Dawn Leas, Three Poems

Delta
Dawn Leas

I am a mosaic of Emerald Isle,
Italian leather and gypsy song.

I am swirls of magic,
Stories my grandmother told in Slovak,
a foreign language she lived in,
but never taught us.

I am salt. I am water.
Flowing blue to green,
dancing calm to chaos in a white foam dress.

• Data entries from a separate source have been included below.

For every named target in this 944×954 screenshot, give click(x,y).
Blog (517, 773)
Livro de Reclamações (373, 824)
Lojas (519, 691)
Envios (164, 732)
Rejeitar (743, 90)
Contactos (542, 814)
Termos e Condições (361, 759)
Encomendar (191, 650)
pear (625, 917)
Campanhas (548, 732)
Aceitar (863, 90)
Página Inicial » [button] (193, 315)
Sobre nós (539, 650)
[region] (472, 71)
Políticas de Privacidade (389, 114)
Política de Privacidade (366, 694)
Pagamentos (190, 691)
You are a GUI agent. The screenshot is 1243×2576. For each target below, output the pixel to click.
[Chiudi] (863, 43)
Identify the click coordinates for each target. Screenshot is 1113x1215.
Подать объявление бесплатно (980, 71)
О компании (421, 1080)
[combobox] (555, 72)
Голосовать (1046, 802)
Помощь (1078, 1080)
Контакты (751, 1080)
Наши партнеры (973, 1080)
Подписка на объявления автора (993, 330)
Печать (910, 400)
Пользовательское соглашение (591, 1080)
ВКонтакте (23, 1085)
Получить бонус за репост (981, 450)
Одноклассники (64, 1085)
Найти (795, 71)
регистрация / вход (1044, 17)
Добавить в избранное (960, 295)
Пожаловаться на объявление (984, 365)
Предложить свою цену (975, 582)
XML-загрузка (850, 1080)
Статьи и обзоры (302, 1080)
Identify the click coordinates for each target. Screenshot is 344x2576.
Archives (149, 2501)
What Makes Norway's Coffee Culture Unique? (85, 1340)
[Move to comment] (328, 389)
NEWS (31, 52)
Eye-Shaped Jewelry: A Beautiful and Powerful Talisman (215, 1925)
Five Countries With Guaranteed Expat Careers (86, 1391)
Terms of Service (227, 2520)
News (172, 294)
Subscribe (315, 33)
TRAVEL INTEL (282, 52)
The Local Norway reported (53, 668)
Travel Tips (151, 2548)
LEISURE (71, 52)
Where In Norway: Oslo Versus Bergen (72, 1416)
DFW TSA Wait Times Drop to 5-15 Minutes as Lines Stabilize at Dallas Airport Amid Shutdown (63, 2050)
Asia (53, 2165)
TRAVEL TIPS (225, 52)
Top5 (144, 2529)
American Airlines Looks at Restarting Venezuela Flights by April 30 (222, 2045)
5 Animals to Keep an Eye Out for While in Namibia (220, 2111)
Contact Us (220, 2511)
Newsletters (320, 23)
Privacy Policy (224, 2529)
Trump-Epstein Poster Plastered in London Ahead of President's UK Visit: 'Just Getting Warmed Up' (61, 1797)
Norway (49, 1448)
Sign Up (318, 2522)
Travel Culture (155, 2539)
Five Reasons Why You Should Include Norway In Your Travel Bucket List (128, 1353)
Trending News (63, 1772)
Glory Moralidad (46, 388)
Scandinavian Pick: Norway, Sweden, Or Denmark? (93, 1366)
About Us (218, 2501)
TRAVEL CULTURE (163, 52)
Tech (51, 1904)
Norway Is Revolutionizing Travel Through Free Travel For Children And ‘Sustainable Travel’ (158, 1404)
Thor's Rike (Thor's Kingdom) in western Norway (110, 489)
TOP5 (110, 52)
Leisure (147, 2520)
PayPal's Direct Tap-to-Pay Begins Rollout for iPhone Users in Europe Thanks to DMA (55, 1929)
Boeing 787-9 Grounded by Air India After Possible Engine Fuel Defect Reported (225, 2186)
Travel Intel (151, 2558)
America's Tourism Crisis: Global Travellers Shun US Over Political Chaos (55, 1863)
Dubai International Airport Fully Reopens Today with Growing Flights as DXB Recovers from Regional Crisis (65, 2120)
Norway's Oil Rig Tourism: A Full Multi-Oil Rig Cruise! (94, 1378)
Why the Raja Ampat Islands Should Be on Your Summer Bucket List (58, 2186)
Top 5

I did not root in mountain mud
like an evergreen, but in sand,
like a pitch pine or orchid
moving with fire and breeze
in the barrens of New Jersey.

I am the woman
stepping off the known trail
into the dunes, a maze of mirage.

I am a delta,
where the Mississippi kisses the Gulf,
a slow approach to open water.

I am running to the horizon
not stopping to think
about what waits
at the intersection of water and sky.


Timed Door
Found Words and Phrase on the Minneapolis Skyway
Dawn Leas

These twin cities don’t look exactly the same.

Like you and your sister—
her red hair to your brown.
She speaks with her right hand,
you always go left.
Her scientific logic questions
your emotional language.

She seeks wide fields—
corn stalks swaying.
Her husband saves the hen house
from foxes roaming the night.

You want stacked, vertical living,
one a.m. conversations
in a standing-room only bar.
Sun rising over steel.

Stop there.

Choose your wings carefully
and tell her to do the same.
No need for separate exits—
you will fly together
to the Mississippi River of your childhood—
far south from here—
where you splashed each other,
ran away,
then toward one another
knowing your parallel paths will somehow cross on this skyway,
a labyrinth connecting the past to the present,
a sanctuary for you both.

You breathe in tandem like these cities
no matter how many miles are between you.
You know, she knows
where one ends and the other begins
even as the sky fills with snow.


Mother Moon
After Ho Xuan’s Huong’s “Questions for the Moon”
Dawn Leas

Why so much darkness in space?
Are you ever jealous of the sun?

Why do daughters often repeat their mothers’ journeys?
Will you whisper gypsy magic to me?

Will you share the secret to your cycles?
Do you understand we crave your freedom?

Does it excite you to orbit the Earth?
What does it feel like to spin on your own axis?


Dawn Leas is the author of the poetry collection Take Something When You Go (Winter Goose Publishing) and the chapbook I Know When to Keep Quiet (Finishing Line Press). Her work has appeared in journals such as Cumberland River Review, The Pedestal Magazine, Goldwakepress.org, Willows Wept Review, Clear Poetry, Poetry in Transit, Southern Women’s Review, Literary Mama, San Pedro River Review, Connecticut River Review and others. She has recently left the 9-5 world and has jumped back into the self-employed writing world.